97% of students have experienced loneliness, the Youth Forum finds

Findings from a new Youth Forum study highlight that 97% of students living away from home in accommodation experience loneliness.

The recent study conducted by the Youth Forum has shed light on loneliness among students living in accommodation | PBSA News

The Property Marketing Strategists (TPMS), as part of its Youth Forum in partnership with Dig-In, PBSA News and sponsors The Crowd Agency, have initiated qualitative and qualitative research of university students and their views on community within student accommodation.

Despite 75% of respondents living with others, 97% of respondents state they have experienced feelings of loneliness whilst at university. Considering the student accommodation industry is made up of university accommodation where students generally live with others, this is a stark reality- check that the sector is missing the mark when it comes to fostering meaningful communities.

“The fact that so many students feel lonely despite living with other students – often hundreds of them – speaks volumes about how the focus on social spaces and events within purpose-built student accommodation (PBSA) aren’t necessarily doing what the operators intended. In our focus groups we heard a theme about choice which seems like an opportunity for universities and PBSA operators to use technology to improve the allocations model to give students more choice of who they live with and therefore a better chance at feeling like they belong.”

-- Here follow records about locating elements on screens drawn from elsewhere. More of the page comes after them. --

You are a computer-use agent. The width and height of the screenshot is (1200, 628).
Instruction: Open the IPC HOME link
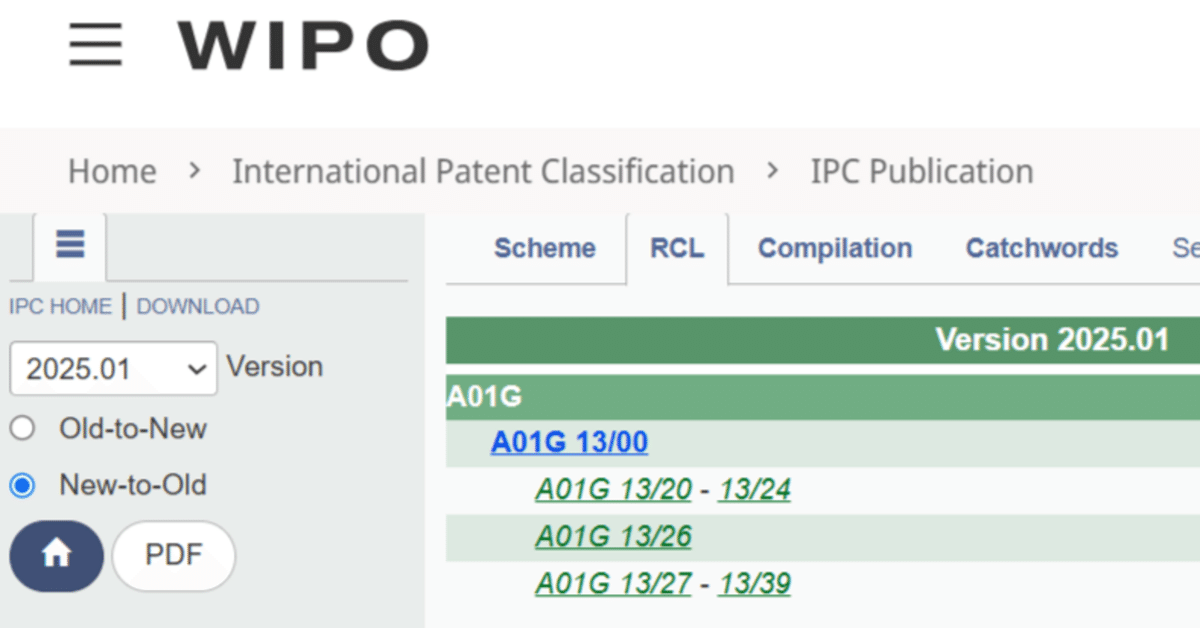tap(60, 307)
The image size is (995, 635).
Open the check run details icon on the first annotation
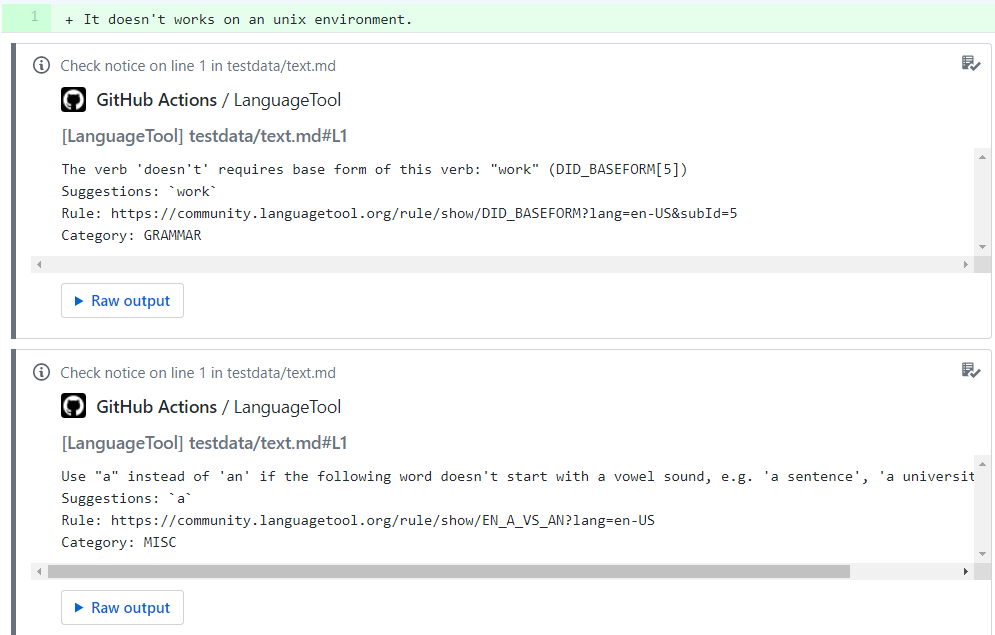pos(969,63)
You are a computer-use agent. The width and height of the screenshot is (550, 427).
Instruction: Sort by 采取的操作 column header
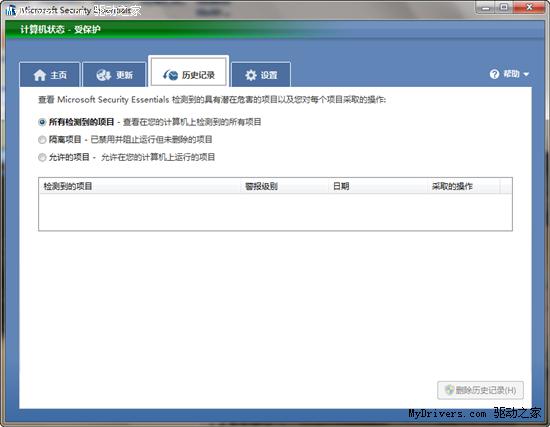464,186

Deenie Lee, Co-Founder, TPMS

66% of respondents state they considered what the community would be like when choosing where to live.

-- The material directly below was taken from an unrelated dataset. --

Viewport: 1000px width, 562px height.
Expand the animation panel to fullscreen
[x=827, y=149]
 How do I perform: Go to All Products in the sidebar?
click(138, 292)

However, when ranking who makes up their community, university accommodation friends were ranked lower than family, sports team members, old school friends and work colleagues.

The focus group participants and survey respondents shared insight as to how this could be improved, with 49% citing catered halls as an option to improve community, 62% suggesting sports teams within accommodation settings as a good idea, and 34% preferring to live with others on their course.

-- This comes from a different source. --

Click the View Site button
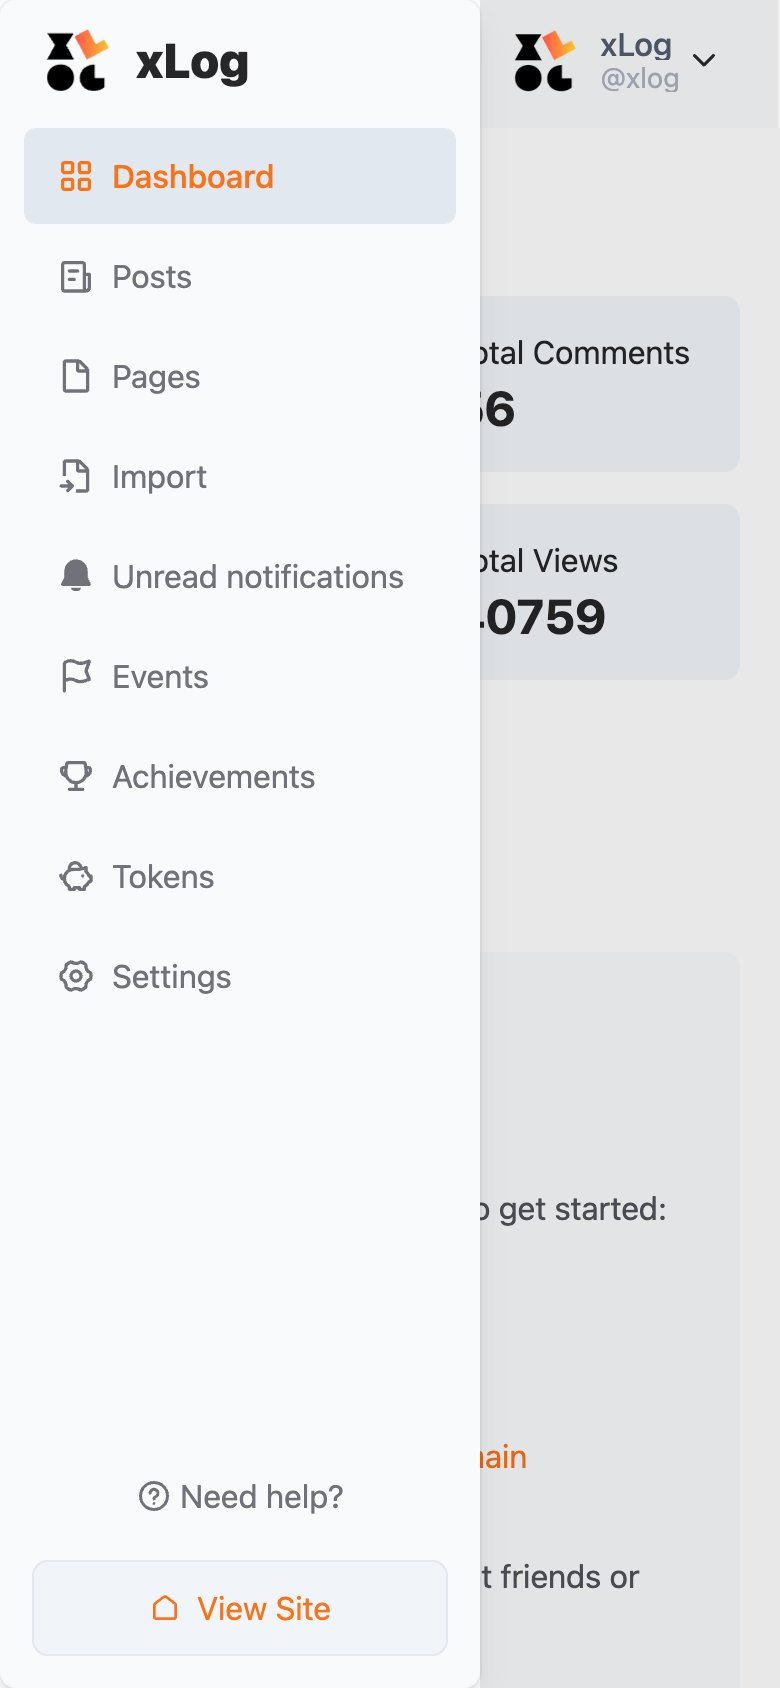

Only 13% would consider sharing a room to negate feelings of loneliness, according to the Youth Forum.

“I’m in a shared room right now and I’ve picked it because of cost reasons. I’m an international student. I would rather be on campus and have a shared room. I’m willing to sacrifice a bit of my privacy, to be able to participate in university life.”

Noshi, a second-year student

The responses around organised events suggest that students do not see this as their preferred way to nurture community, with only 39% stating they would like social events organised for them in their accommodation.

Supporting this view are the 49% who prefer to socialise in their own flat or house vs 39% who prefer to use communal facilities in their accommodation or on campus.

“Being in accommodation with people or being on the same course even if you are interacting with them, doesn’t guarantee that it is a community.”

Gaz, a student in the focus group

With 42% of respondents considering themselves to be neurodiverse, this indicates more awareness and training should be explored to ensure the needs of students are fully understood.

“[Community means] sharing the same beliefs, our same values and also feeling a sense of support and belonging, which is very hard to achieve in high density buildings where students have a lack of control over who they live with.”

Maria, a first-year student

Students are a diverse group and have differing needs and wants, therefore when it comes to creating community within student accommodation, there is not one size fits all approach.

However, providing a greater sense of control and choice for students would meet more needs than it currently does.

“Previous research we have done highlights the desire of students to be in smaller flats and with this new Youth Forum evidence pointing towards a lack of inclination to take part in mass events, perhaps the focus should be on curating smaller groups. It is clear just because students are living in the same building, it doesn’t make a community.”

Sarah Canning, Co-Founder, TPMS

Key findings of the study:

  • 52% of respondents consider feeling a part of a community as quite important, while 39% find it very important.
  • 40% of students frequently feel feelings of loneliness, 38% occasionally, 13% always, 5% once and 3% never.
  • 66% considered what the community might be like in their accommodation before booking.
  • 49% think living in catered halls would provide a greater sense of community.
  • 62% believe taking part in sports events within accommodation settings would create a greater sense of community.
  • 49% have no preference about who they live with, 34% want to live with students on the same course, and 17% would not want to live with students on their course.